**The problem**
In the material below, repeat only the lines from the one that holds "Where should I click to: Pull" through the final line, exactly as they stand.

**Record excerpts**
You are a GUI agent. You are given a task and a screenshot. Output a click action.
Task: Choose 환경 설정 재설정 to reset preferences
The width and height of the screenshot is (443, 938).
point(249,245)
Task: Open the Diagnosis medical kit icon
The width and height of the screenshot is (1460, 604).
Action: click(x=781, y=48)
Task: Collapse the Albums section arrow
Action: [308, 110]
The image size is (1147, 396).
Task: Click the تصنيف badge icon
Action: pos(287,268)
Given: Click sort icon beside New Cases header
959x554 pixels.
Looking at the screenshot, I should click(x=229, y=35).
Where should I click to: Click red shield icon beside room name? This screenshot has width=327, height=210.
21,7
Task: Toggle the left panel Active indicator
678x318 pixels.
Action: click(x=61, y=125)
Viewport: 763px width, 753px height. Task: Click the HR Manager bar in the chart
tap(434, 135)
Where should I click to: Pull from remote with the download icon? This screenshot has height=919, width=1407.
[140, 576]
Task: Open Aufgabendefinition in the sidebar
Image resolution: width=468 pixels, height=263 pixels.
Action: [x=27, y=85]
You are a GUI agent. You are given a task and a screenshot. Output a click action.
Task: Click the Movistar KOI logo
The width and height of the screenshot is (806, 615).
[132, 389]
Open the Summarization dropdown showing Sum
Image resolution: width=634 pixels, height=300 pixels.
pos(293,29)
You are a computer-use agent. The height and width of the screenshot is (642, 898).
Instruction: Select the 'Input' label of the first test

**Answer to this exercise**
Where should I click to: Pull from remote with the download icon? This screenshot has height=919, width=1407.
[140, 576]
Task: Open Aufgabendefinition in the sidebar
Image resolution: width=468 pixels, height=263 pixels.
Action: [x=27, y=85]
You are a GUI agent. You are given a task and a screenshot. Output a click action.
Task: Click the Movistar KOI logo
The width and height of the screenshot is (806, 615).
[132, 389]
Open the Summarization dropdown showing Sum
Image resolution: width=634 pixels, height=300 pixels.
pos(293,29)
You are a computer-use agent. The height and width of the screenshot is (642, 898).
Instruction: Select the 'Input' label of the first test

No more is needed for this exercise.